Input data →
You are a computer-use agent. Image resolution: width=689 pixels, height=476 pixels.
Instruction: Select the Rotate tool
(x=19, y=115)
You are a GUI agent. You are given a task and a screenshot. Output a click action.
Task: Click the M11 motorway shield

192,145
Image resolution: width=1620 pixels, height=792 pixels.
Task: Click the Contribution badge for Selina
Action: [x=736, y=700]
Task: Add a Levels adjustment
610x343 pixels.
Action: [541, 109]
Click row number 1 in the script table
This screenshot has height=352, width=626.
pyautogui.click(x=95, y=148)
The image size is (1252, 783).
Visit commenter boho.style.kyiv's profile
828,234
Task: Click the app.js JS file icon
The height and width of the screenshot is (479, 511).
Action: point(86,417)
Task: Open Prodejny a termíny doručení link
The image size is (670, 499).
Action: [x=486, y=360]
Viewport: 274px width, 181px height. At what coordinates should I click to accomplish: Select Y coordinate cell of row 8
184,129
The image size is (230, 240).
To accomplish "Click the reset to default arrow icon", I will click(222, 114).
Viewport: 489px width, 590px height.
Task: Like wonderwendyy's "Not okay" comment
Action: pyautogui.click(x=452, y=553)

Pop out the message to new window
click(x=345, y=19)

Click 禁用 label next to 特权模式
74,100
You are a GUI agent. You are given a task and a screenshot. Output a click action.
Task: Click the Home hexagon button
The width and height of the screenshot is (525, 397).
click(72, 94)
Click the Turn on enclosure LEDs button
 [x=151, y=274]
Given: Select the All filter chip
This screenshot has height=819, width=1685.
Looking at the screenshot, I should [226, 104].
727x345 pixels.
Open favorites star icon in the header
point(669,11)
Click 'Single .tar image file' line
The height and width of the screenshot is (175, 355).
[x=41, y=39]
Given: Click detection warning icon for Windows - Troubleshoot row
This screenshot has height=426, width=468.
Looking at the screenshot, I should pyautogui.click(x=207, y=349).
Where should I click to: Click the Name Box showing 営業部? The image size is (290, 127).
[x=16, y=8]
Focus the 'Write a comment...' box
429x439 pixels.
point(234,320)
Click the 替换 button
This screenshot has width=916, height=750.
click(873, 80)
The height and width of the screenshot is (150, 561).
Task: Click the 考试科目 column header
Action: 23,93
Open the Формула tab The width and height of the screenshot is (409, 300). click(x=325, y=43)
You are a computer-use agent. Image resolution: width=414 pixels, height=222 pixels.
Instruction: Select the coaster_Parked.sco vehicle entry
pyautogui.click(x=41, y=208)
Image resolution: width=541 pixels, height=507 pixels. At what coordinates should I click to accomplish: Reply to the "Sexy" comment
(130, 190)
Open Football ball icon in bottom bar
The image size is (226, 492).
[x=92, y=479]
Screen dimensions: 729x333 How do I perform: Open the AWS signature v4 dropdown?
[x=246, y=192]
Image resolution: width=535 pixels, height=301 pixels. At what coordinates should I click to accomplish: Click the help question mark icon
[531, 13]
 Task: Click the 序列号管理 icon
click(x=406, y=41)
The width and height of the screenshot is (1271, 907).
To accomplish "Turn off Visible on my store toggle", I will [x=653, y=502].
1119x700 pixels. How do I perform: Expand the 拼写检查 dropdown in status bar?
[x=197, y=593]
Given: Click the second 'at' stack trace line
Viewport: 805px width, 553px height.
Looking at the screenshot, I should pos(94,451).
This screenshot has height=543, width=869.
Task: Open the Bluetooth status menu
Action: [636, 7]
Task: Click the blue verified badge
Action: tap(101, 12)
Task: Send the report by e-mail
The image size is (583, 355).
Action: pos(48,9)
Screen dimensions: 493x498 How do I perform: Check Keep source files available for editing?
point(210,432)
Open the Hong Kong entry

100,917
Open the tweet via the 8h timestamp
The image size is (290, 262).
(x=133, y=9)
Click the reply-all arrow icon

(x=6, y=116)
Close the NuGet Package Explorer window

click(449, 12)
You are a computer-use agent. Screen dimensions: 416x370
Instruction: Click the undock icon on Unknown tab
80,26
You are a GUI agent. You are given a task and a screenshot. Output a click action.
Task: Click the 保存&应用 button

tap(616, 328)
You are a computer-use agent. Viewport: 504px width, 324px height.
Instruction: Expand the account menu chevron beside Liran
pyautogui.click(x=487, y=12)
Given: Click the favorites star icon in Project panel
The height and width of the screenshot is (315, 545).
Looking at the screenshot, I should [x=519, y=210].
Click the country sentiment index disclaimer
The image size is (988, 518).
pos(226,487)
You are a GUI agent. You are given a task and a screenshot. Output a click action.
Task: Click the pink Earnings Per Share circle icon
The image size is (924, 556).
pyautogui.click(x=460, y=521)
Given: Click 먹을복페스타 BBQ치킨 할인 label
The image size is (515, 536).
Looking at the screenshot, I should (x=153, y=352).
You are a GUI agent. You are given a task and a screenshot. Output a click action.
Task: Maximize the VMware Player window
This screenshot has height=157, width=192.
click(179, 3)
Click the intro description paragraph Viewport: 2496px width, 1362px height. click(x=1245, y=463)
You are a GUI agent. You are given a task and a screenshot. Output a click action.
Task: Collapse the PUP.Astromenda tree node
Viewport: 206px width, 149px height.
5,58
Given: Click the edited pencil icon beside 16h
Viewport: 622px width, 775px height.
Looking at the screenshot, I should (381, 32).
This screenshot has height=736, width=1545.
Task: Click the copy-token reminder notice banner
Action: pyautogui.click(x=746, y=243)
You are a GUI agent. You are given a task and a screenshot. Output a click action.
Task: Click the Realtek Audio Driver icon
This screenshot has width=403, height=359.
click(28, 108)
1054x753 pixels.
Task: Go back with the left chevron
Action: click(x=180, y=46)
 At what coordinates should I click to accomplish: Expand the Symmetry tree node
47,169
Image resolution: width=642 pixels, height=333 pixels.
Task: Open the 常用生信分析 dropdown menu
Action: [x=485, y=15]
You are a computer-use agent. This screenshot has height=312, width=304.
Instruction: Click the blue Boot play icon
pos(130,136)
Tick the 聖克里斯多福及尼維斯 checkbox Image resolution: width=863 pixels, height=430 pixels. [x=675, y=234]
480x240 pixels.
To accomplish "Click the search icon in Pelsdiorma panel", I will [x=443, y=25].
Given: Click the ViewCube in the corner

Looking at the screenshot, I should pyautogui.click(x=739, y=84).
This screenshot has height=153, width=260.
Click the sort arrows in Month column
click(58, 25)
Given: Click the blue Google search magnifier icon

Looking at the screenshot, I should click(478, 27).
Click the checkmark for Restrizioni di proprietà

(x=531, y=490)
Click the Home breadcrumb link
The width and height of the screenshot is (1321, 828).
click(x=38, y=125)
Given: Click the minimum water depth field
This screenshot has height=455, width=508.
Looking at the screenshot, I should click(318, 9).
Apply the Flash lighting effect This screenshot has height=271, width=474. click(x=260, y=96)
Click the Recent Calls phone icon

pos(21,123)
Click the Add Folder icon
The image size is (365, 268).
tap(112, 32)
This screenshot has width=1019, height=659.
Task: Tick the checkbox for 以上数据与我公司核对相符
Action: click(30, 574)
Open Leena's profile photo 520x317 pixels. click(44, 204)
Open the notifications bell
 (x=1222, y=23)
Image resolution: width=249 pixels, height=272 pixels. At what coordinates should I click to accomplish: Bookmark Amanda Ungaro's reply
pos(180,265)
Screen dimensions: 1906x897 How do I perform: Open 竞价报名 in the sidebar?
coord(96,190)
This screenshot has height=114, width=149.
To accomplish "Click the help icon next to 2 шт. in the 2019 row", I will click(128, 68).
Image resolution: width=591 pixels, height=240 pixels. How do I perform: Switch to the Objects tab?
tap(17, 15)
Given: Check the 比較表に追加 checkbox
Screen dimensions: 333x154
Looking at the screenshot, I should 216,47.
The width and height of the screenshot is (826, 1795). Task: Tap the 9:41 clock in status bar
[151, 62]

Task to complete →
Among the lines above, find the one with "Where should I" and the one with "Given: Click the second 'at' stack trace line". Quote both and everything between them, exactly.

Task result →
Where should I click to: Click the Name Box showing 営業部? The image size is (290, 127).
[x=16, y=8]
Focus the 'Write a comment...' box
429x439 pixels.
point(234,320)
Click the 替换 button
This screenshot has width=916, height=750.
click(873, 80)
The height and width of the screenshot is (150, 561).
Task: Click the 考试科目 column header
Action: 23,93
Open the Формула tab The width and height of the screenshot is (409, 300). click(x=325, y=43)
You are a computer-use agent. Image resolution: width=414 pixels, height=222 pixels.
Instruction: Select the coaster_Parked.sco vehicle entry
pyautogui.click(x=41, y=208)
Image resolution: width=541 pixels, height=507 pixels. At what coordinates should I click to accomplish: Reply to the "Sexy" comment
(130, 190)
Open Football ball icon in bottom bar
The image size is (226, 492).
[x=92, y=479]
Screen dimensions: 729x333 How do I perform: Open the AWS signature v4 dropdown?
[x=246, y=192]
Image resolution: width=535 pixels, height=301 pixels. At what coordinates should I click to accomplish: Click the help question mark icon
[531, 13]
 Task: Click the 序列号管理 icon
click(x=406, y=41)
The width and height of the screenshot is (1271, 907).
To accomplish "Turn off Visible on my store toggle", I will [x=653, y=502].
1119x700 pixels. How do I perform: Expand the 拼写检查 dropdown in status bar?
[x=197, y=593]
Given: Click the second 'at' stack trace line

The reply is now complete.